How to understand this behaviour pattern so persistently followed over a thousand years under very different conditions and so consistent in its expression? What is its deeper ideological source?
It is rooted in Islam’s religious teachings, its theology and its religious laws; it derives from its peculiar conception of momins and kafirs, from its doctrines of Jihad, Daru’l-Islam and Daru’l-harb, and from what it regards as the duty of a Muslim state. Hindu India is called upon to make a deeper study of Islam than it has hitherto done. It can neglect this task at its own peril.

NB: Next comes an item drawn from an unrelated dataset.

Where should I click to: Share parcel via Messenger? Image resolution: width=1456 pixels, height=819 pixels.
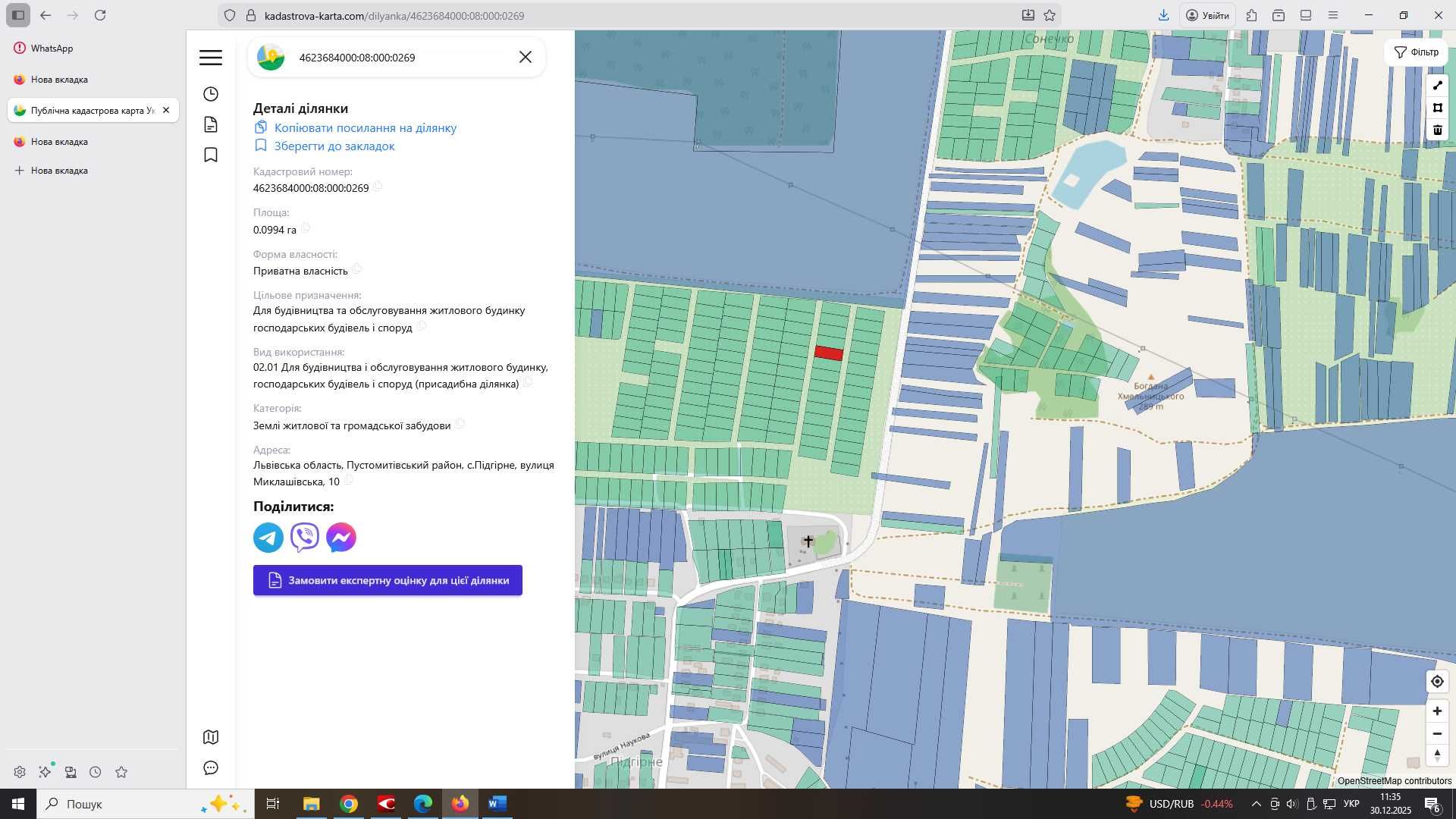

The present volume makes no pretence of presenting such a study, but by choice restricts itself mainly to the study of Hindu temples destroyed and desecrated and converted into mosques and khanqahs without overlooking Muslims’ ideology of iconoclasm; here and there, it also mentions other theological props and concomitants of the iconoclastic ideology. In the book Ayodhya retain its importance, but it does not occupy the centre of discussion. In dealing with its subject, it exercises complete fidelity to truth; unlike secularist and Marxist writers, it does not believe in re-writing and fabricating history. Its aim is to raise the informational level of our people and to make them better aware of the more persistent ideological forces at work.
April 7, 1990
[^1] ‘Hindu Temples’ in the present context include temples belonging to all sects of Sanatana Dharma - Brahmanical, Buddhist, Jain and the rest.